Re: [PATCH v2 4/4] mm/hwpoison: fix unpoison_memory()
From: Naoya Horiguchi
Date: Wed Oct 27 2021 - 07:59:06 EST
On Tue, Oct 26, 2021 at 09:00:37PM -0700, Yang Shi wrote:
> On Mon, Oct 25, 2021 at 4:16 PM Naoya Horiguchi <nao.horiguchi@xxxxxxxxx> wrote:
> >
> > From: Naoya Horiguchi <naoya.horiguchi@xxxxxxx>
> >
> > After recent soft-offline rework, error pages can be taken off from
> > buddy allocator, but the existing unpoison_memory() does not properly
> > undo the operation. Moreover, due to the recent change on
> > __get_hwpoison_page(), get_page_unless_zero() is hardly called for
> > hwpoisoned pages. So __get_hwpoison_page() highly likely returns zero
> > (meaning to fail to grab page refcount) and unpoison just clears
> > PG_hwpoison without releasing a refcount. That does not lead to a
> > critical issue like kernel panic, but unpoisoned pages never get back to
> > buddy (leaked permanently), which is not good.
> >
> > To (partially) fix this, we need to identify "taken off" pages from
> > other types of hwpoisoned pages. We can't use refcount or page flags
> > for this purpose, so a pseudo flag is defined by hacking ->private
> > field. Someone might think that put_page() is enough to cancel
> > taken-off pages, but the normal free path contains some operations not
> > suitable for the current purpose, and can fire VM_BUG_ON().
> >
> > Note that unpoison_memory() is now supposed to be cancel hwpoison events
> > injected only by madvise() or /sys/devices/system/memory/{hard,soft}_offline_page,
> > not by MCE injection, so please don't try to use unpoison when testing
> > with MCE injection.
> >
> > Signed-off-by: Naoya Horiguchi <naoya.horiguchi@xxxxxxx>
> > ---
> > ChangeLog v2:
> > - unpoison_memory() returns as commented
> > - explicitly avoids unpoisoning slab pages
> > - separates internal pinning function into __get_unpoison_page()
> > ---
...
> > @@ -1262,6 +1278,27 @@ static int get_any_page(struct page *p, unsigned long flags)
> > return ret;
> > }
> >
> > +static int __get_unpoison_page(struct page *page)
> > +{
> > + struct page *head = compound_head(page);
> > + int ret = 0;
> > + bool hugetlb = false;
> > +
> > + ret = get_hwpoison_huge_page(head, &hugetlb);
> > + if (hugetlb)
> > + return ret;
> > +
> > + /*
> > + * PageHWPoisonTakenOff pages are not only marked as PG_hwpoison,
> > + * but also isolated from buddy freelist, so need to identify the
> > + * state and have to cancel both operations to unpoison.
> > + */
> > + if (PageHWPoisonTakenOff(head))
> > + return -EHWPOISON;
>
> I don't think we could see compound page here, but checking head page
> might be confusing since private is per subpage, so it might be better
> to use page instead of head.
OK, I'll do this (and pass page to get_page_unless_zero() too).
> > +
> > + return get_page_unless_zero(head) ? 1 : 0;
> > +}
> > +
> > /**
> > * get_hwpoison_page() - Get refcount for memory error handling
> > * @p: Raw error page (hit by memory error)

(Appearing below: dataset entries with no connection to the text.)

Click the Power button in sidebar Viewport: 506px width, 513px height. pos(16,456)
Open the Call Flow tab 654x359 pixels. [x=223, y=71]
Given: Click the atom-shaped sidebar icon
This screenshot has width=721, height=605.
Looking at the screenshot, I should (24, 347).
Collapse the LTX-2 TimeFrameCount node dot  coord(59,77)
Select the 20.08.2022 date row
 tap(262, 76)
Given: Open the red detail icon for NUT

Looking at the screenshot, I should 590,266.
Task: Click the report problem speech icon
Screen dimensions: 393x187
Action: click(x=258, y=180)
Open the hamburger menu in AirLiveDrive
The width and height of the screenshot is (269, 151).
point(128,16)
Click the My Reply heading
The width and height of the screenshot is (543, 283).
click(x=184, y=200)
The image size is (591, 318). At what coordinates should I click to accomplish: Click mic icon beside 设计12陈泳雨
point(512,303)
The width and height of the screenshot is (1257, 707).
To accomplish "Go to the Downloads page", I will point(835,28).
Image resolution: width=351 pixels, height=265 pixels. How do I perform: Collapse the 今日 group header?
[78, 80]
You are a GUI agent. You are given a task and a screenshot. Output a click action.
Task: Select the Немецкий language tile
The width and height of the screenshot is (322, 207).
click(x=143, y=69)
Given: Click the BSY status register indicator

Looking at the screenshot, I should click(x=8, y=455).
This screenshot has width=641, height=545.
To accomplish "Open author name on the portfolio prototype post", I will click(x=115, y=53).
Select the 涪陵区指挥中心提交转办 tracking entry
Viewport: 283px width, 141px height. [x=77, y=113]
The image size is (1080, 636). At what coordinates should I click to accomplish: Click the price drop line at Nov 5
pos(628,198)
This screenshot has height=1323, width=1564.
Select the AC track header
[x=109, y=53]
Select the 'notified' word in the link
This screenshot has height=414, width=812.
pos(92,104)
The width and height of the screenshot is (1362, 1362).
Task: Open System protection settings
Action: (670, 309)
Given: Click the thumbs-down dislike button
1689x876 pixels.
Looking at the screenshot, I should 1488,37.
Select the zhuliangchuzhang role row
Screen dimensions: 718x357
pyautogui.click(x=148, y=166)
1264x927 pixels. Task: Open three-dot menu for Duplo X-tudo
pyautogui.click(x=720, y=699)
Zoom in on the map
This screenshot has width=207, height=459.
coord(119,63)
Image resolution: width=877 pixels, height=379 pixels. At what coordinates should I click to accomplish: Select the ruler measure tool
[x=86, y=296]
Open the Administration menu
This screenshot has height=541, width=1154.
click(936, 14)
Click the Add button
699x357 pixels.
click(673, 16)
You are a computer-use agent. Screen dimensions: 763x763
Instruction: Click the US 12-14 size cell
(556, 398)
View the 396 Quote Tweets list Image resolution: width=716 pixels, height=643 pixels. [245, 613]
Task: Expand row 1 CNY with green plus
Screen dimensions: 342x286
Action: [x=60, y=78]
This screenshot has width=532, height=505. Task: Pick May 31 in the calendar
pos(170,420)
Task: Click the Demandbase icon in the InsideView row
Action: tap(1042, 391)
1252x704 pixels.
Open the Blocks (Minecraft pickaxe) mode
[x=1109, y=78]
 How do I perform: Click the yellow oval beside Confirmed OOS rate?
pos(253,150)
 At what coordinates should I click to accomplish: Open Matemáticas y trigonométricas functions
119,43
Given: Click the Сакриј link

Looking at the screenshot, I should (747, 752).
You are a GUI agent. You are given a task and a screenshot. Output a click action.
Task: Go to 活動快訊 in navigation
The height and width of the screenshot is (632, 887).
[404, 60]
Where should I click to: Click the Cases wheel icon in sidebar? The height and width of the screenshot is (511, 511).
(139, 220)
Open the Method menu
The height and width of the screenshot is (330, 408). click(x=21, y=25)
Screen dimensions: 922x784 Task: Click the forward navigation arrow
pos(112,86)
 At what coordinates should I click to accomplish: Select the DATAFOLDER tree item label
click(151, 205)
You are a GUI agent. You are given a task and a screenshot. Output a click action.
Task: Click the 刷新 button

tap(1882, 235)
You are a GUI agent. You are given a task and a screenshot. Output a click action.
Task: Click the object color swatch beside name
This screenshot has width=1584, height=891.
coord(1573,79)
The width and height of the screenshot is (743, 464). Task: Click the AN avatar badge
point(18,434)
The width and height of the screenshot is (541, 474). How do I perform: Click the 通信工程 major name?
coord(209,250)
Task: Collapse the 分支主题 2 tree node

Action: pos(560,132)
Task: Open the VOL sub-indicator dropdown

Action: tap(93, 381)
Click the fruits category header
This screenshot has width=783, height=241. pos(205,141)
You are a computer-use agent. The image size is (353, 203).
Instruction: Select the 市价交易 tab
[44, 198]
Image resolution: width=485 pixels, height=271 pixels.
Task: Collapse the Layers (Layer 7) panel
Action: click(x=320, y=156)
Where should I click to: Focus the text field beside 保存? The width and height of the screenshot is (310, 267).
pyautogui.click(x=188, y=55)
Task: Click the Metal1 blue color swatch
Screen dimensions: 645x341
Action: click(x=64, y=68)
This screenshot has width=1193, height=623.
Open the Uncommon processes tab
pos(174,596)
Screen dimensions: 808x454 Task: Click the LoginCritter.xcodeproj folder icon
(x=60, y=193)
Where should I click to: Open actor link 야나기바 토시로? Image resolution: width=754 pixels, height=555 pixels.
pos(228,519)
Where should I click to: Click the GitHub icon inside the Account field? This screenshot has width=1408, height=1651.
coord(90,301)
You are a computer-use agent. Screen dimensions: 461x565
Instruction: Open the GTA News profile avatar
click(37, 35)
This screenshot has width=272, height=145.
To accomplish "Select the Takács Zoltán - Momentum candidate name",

> > @@ -1278,18 +1315,26 @@ static int get_any_page(struct page *p, unsigned long flags)
> > * extra care for the error page's state (as done in __get_hwpoison_page()),
> > * and has some retry logic in get_any_page().
> > *
> > + * When called from unpoison_memory(), the caller should already ensure that
> > + * the given page has PG_hwpoison. So it's never reused for other page
> > + * allocations, and __get_unpoison_page() never races with them.
> > + *
> > * Return: 0 on failure,
> > * 1 on success for in-use pages in a well-defined state,
> > * -EIO for pages on which we can not handle memory errors,
> > * -EBUSY when get_hwpoison_page() has raced with page lifecycle
> > - * operations like allocation and free.
> > + * operations like allocation and free,
> > + * -EHWPOISON when the page is hwpoisoned and taken off from buddy.
> > */
> > static int get_hwpoison_page(struct page *p, unsigned long flags)
> > {
> > int ret;
> >
> > zone_pcp_disable(page_zone(p));
> > - ret = get_any_page(p, flags);
> > + if (flags & MF_UNPOISON)
> > + ret = __get_unpoison_page(p);
> > + else
> > + ret = get_any_page(p, flags);
> > zone_pcp_enable(page_zone(p));
> >
> > return ret;
> > @@ -1942,6 +1987,26 @@ core_initcall(memory_failure_init);
> > pr_info(fmt, pfn); \
> > })
> >
> > +static inline int clear_page_hwpoison(struct ratelimit_state *rs, struct page *p)
> > +{
> > + if (TestClearPageHWPoison(p)) {
> > + unpoison_pr_info("Unpoison: Software-unpoisoned page %#lx\n",
> > + page_to_pfn(p), rs);
> > + num_poisoned_pages_dec();
> > + return 0;
> > + }
> > + return -EBUSY;
>
> I don't quite get why -EBUSY is returned. TestClear returns the old
> value, so returning 0 means the flag was cleared before. It is fine,
> right? I don't see why we have to return different values.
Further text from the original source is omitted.